How nice that I could just delete it. Those words I didn’t believe remain unsaid. But that’s the advantage of writing, isn’t it? What if I was speaking out loud? How long would it take me to realize I didn’t believe what I just said if everyone had been listening? What if it was a heated argument?
Would I ever admit I was wrong?
I like to think I would, but it would be hard in a way that just deleting a post that doesn’t work isn’t. Hard to recognize the untruth, hard to admit it.
How many people live in a nest of calcified semi-truth, unable to change positions at all amidst the wreckage of their diatribes?
Many people even regard this as a desirable trait. We elect people for failing to admit they misspoke! Being able to change one’s mind in the face of new evidence is paraded by ideological opponents as evidence of weakness – on examination an abstract sort of weakness with no corresponding form of strength.

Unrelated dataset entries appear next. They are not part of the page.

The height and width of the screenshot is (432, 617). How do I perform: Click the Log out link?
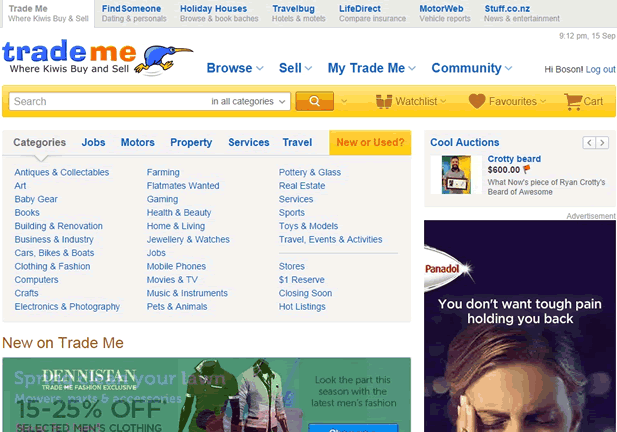pos(600,70)
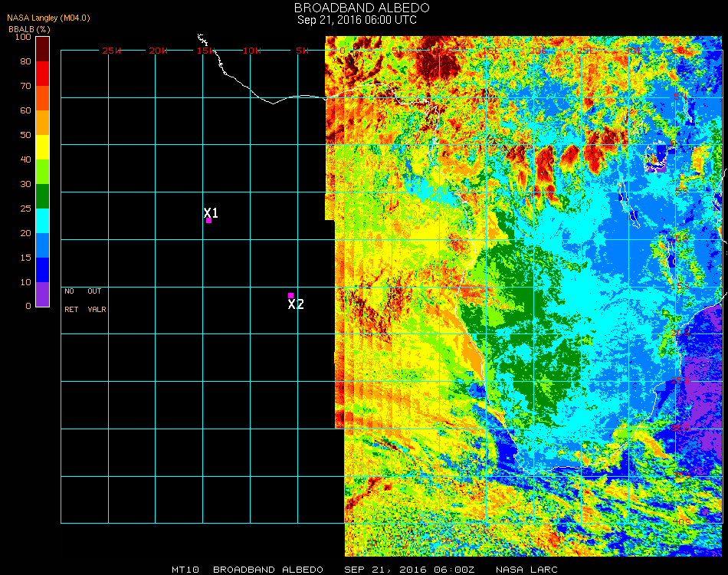Click the "BROADBAND ALBEDO" title at top
This screenshot has height=575, width=728.
pyautogui.click(x=356, y=8)
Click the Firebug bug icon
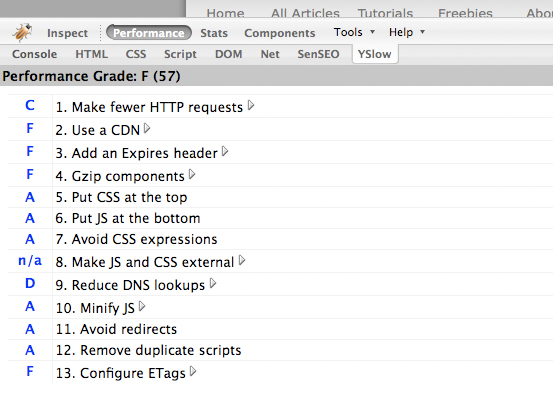The height and width of the screenshot is (400, 553). 22,32
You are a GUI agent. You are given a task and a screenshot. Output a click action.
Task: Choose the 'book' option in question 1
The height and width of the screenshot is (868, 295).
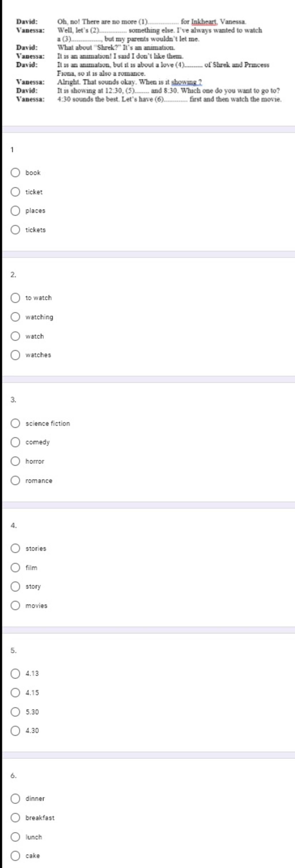tap(15, 173)
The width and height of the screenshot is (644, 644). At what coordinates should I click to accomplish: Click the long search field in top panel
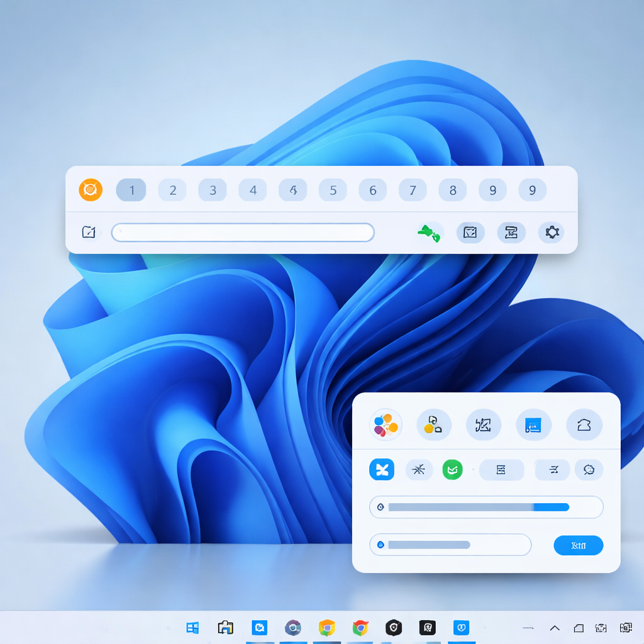point(243,233)
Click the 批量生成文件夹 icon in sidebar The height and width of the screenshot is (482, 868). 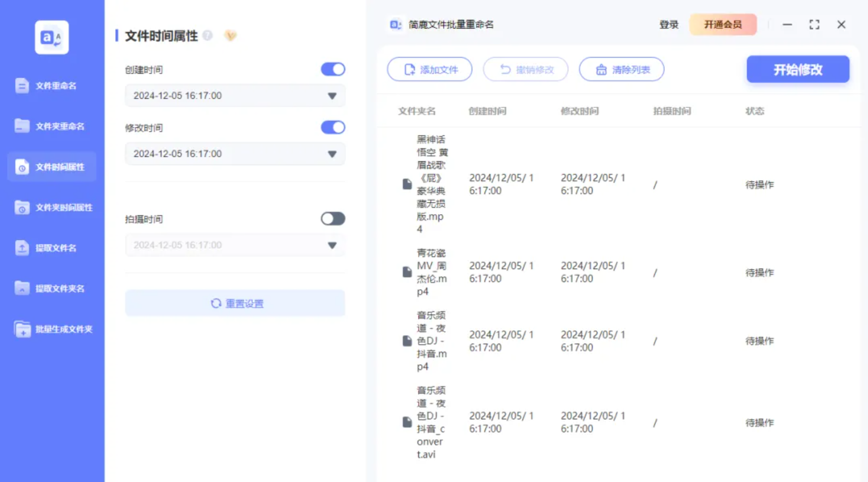pyautogui.click(x=22, y=329)
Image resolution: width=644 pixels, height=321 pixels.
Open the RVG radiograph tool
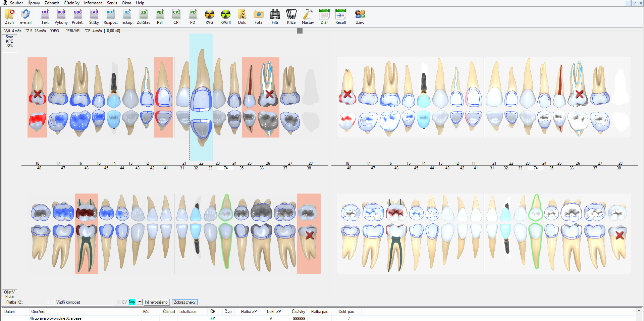pyautogui.click(x=209, y=16)
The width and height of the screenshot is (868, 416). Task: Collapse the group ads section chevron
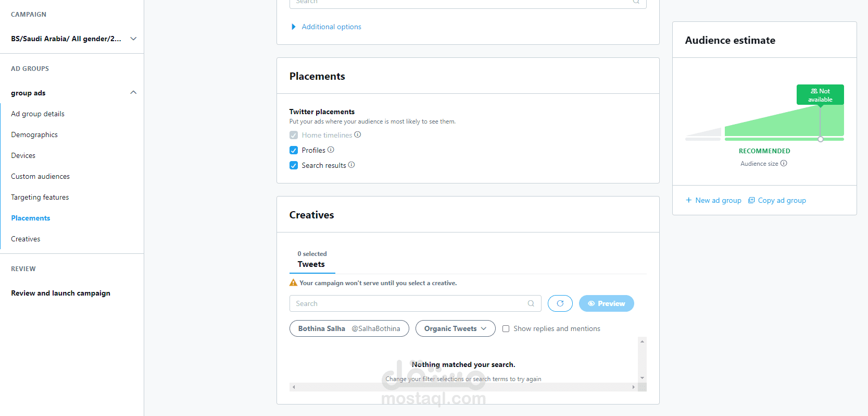[133, 93]
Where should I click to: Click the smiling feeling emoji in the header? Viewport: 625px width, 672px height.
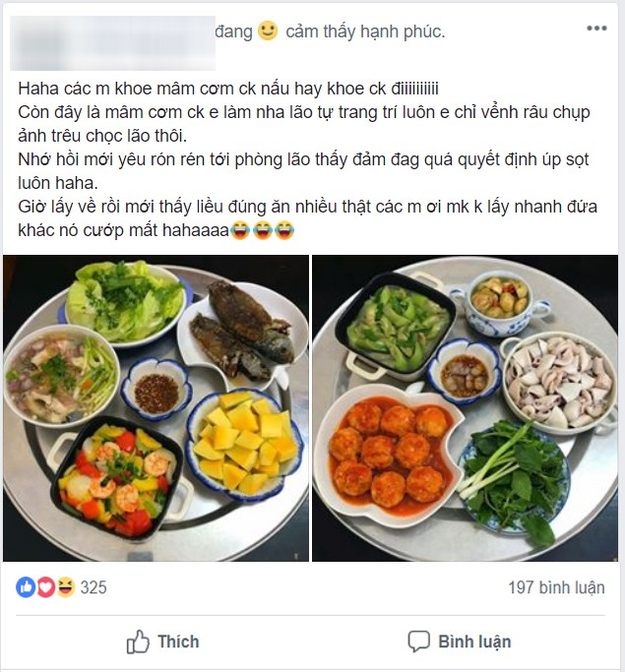268,31
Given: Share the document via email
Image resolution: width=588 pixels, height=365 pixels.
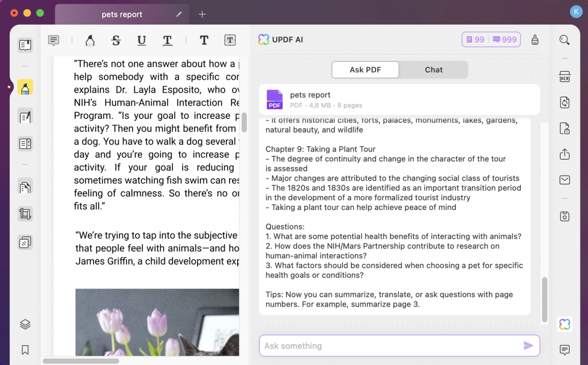Looking at the screenshot, I should tap(564, 180).
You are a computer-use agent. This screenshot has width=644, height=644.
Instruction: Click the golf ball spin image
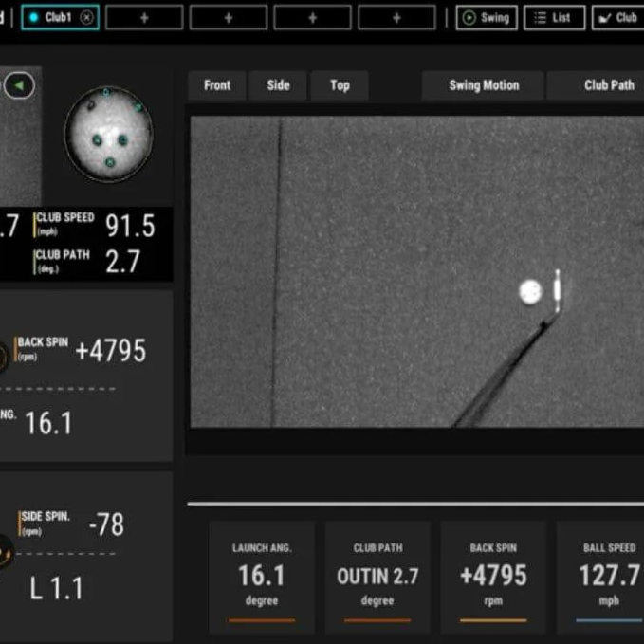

We talk about burning bridges, about severing the connections we have between ourselves and others by saying hurtful or destructive things, but we don’t talk so much about the barriers we create within ourselves by saying them, blocking us off from being any other person than the one we have demonstrated ourselves to be through our language. Everyone knows that loose lips sink ships, few admit that they can also build them, can also carry us far from home, committed to a journey to nowhere in particular for no good reason.